This McCarthyism across the political spectrum was accelerated and instrumentalized by the far-right, who realized that portraying antisemitism as primarily foreign or left-wing would help achieve its political goal of demonizing Muslims and Arabs.

The early stages of this crackdown was branded “atonement gone haywire” by philosopher Susan Neiman, who wrote a book, Learning From the Germans, about the country’s memory culture. Nieman, who is Jewish, swiftly disowned her own book’s thesis after encountering the “straightforward McCarthyite practices in which many people, from the director of the Jewish Museum in Berlin to the Palestinian German journalist Nemi El-Hassan, have been forced from their jobs, and many others have been denied funding, prizes, or performance space.”

The party has also arrived on the global stage, with explicit support from Elon Musk—who, according to the Washington Post, has used X to amplify AfD, tweeted multiple times that “only AfD can save Germany,” and invited its candidate for chancellor Alice Weidel to a discussion on X. AfD was suddenly sharing space with the ascendant global far right and reportedly meeting Vice President JD Vance at the Munich Security Conference—while Scholz was snubbed.

GIVEN RECORDS:
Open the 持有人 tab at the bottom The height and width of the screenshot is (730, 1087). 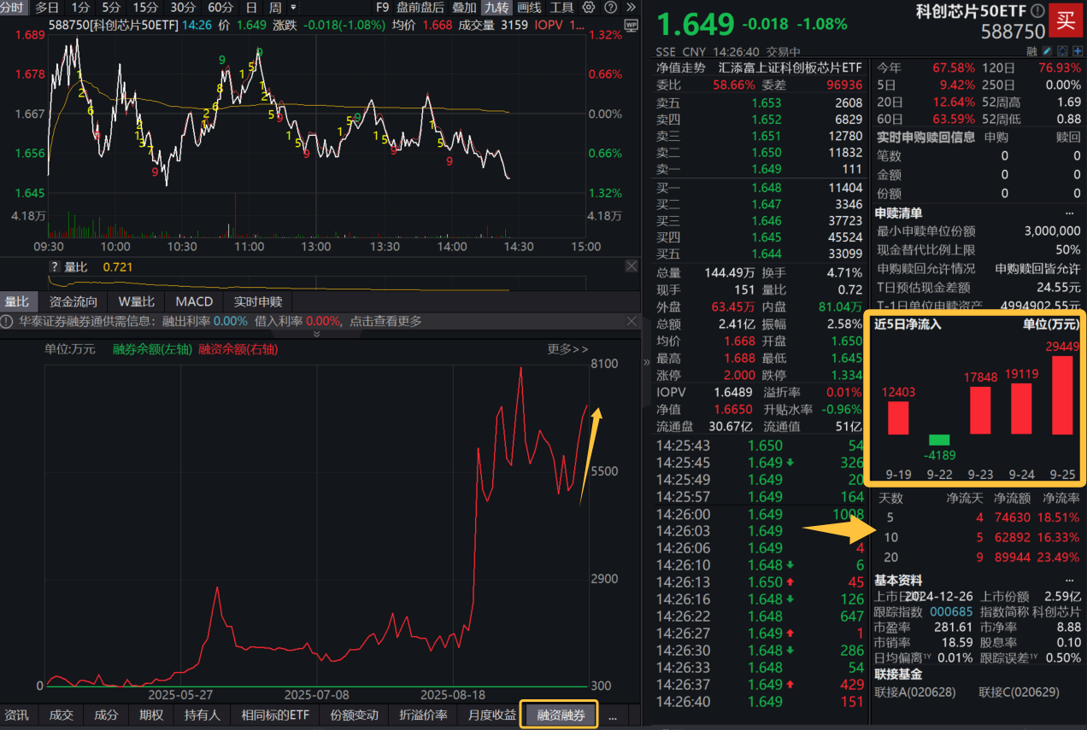(x=203, y=715)
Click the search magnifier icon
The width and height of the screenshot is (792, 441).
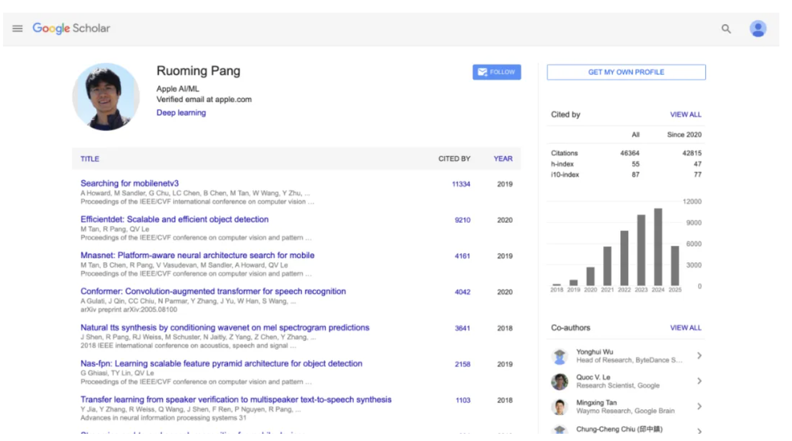726,28
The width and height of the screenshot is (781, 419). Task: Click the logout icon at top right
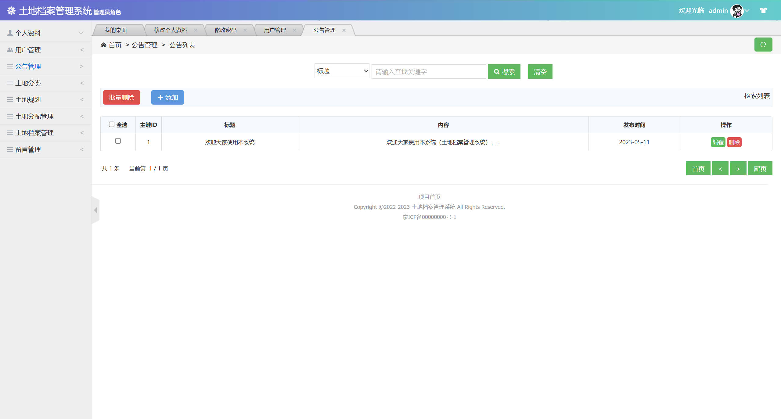point(764,10)
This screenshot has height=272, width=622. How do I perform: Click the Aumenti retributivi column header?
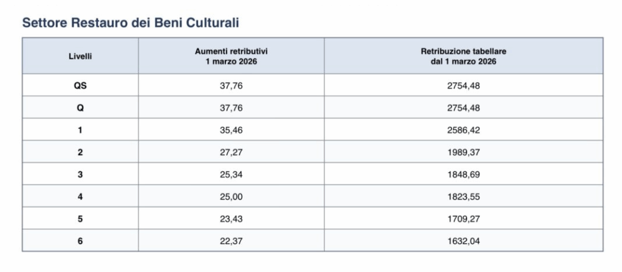[231, 56]
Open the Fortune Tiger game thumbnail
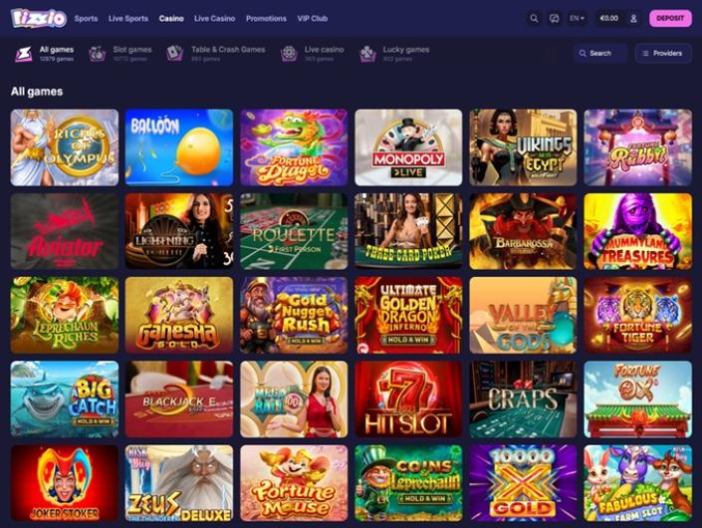This screenshot has width=702, height=528. 637,315
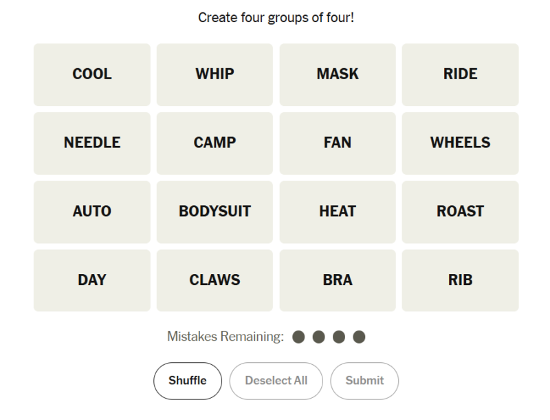This screenshot has height=420, width=550.
Task: Submit the selected group
Action: click(364, 381)
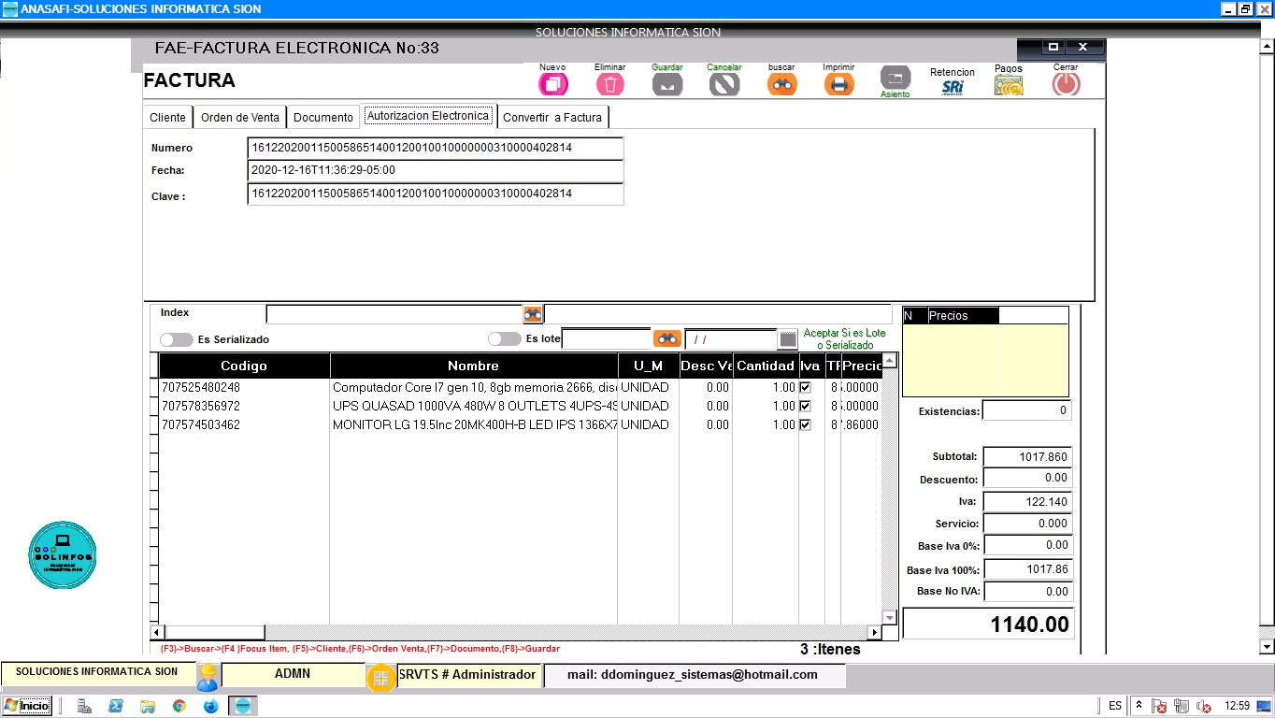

SHORT EXERCISE 1:
Answer these questions about the passage on Germany:
(a) Who accelerated and instrumentalized this McCarthyism across the political spectrum?
(b) What is the title of the book Susan Neiman wrote about Germany's memory culture?
(c) Whom did Elon Musk invite to a discussion on X?
SHORT EXERCISE 2: Reproduce the lines of the listing from the line containing "The width and height of the screenshot is (781, 419)." through the end of the listing, inclusive, leaving out the pictures.

FINISHED ANSWER 1:
(a) The far-right.
(b) Learning From the Germans.
(c) AfD's candidate for chancellor, Alice Weidel.

FINISHED ANSWER 2:
The width and height of the screenshot is (781, 419). Task: Click the logout icon at top right
point(764,10)
This screenshot has height=272, width=622. How do I perform: Click the Aumenti retributivi column header?
[231, 56]
Open the Fortune Tiger game thumbnail
This screenshot has width=702, height=528. 637,315
This screenshot has height=420, width=550.
Task: Submit the selected group
Action: click(364, 381)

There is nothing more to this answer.